Anne Hull: The Hardee’s biscuit slides toward the heat lamp, and the uniforms are waiting.
“That one’s mine,” says Brandi Garner, snagging the cinnamon biscuit. A digital clock overhead is tracking each customer’s wait time in the drive-through and transmitting the results back to corporate. Brandi folds the bag so the heat won’t escape, then leans out into the 8-degree wind chill with snow spitting sideways on her face and farmland all around. At home later she’ll have a few nice sips of Equate Stomach Relief, but now she’s counting four sets of headlights and two employees who called in sick.
“Let’s go,” Brandi says, drumming her fingers. “Where’s the egg and cheese?”
Two weeks earlier in Washington, a former Hardee’s biscuit shift worker had appeared in front of 32 million Americans to present her vision for the country.
Sen. Joni Ernst of Iowa, delivering the Republican response to President Obama’s State of the Union address, recalled growing up in the small Iowa town of Red Oak and working the biscuit shift at Hardee’s to pay for college. Ernst, 44, cited her own striving as proof that opportunity is available to any American who wants it.
“You just need the freedom to dream big and a whole lot of hard work,” she said.

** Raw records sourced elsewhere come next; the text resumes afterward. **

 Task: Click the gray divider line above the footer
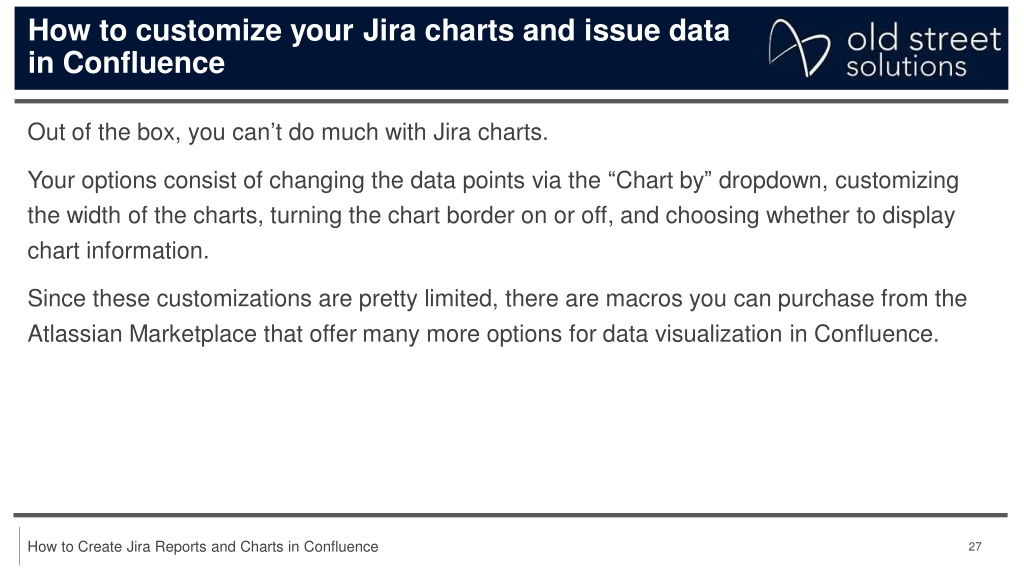coord(511,515)
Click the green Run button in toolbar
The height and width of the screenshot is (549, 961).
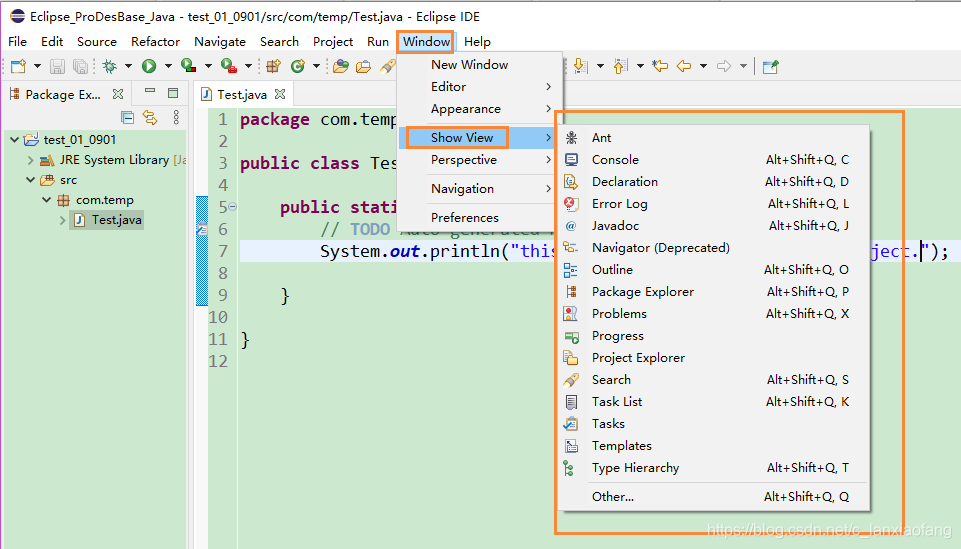(x=149, y=66)
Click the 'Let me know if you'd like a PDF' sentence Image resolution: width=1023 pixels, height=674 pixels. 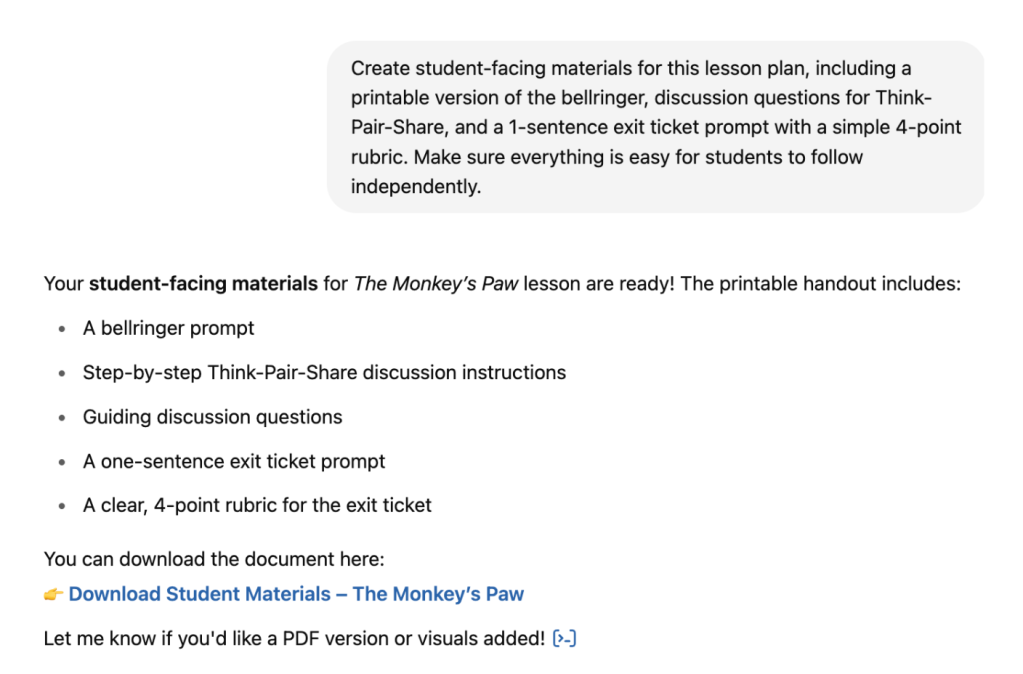[x=294, y=638]
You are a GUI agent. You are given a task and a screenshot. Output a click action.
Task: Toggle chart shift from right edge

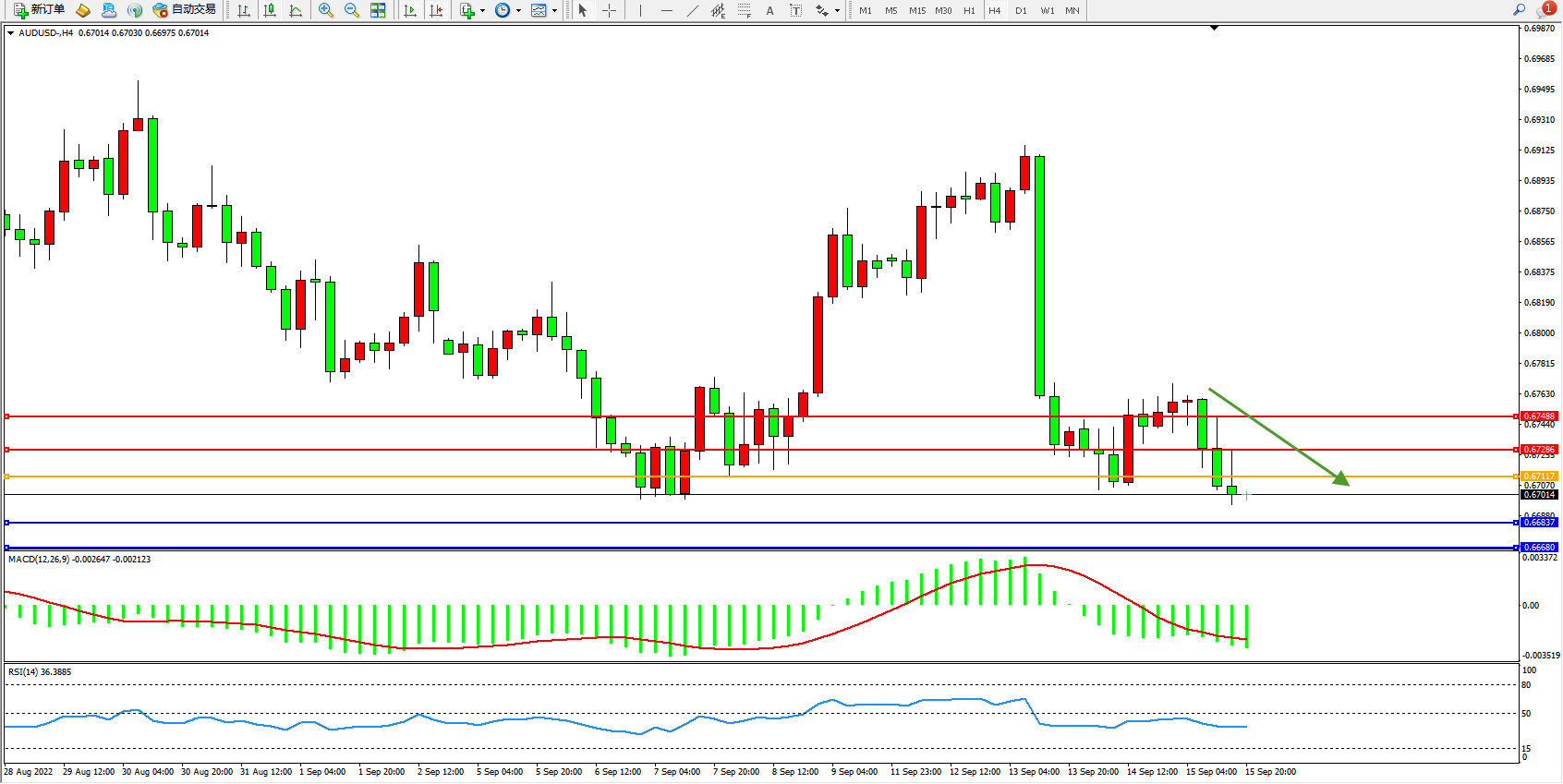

Brandi didn’t see the speech. Neither did any of her co-workers. They had never thought of the biscuit shift as a parable. Hardee’s is a job, and paychecks come out every other Wednesday. Trina Starkey, who is 18, spends hers on rent and ramen noodles. Emily Abell, who is 20, buys diapers. Brandi, who is 31, drives around Creston with a bank envelope to pay her bills, including a stop at Leslie’s Dance Emporium to cover her daughter’s tumbling class.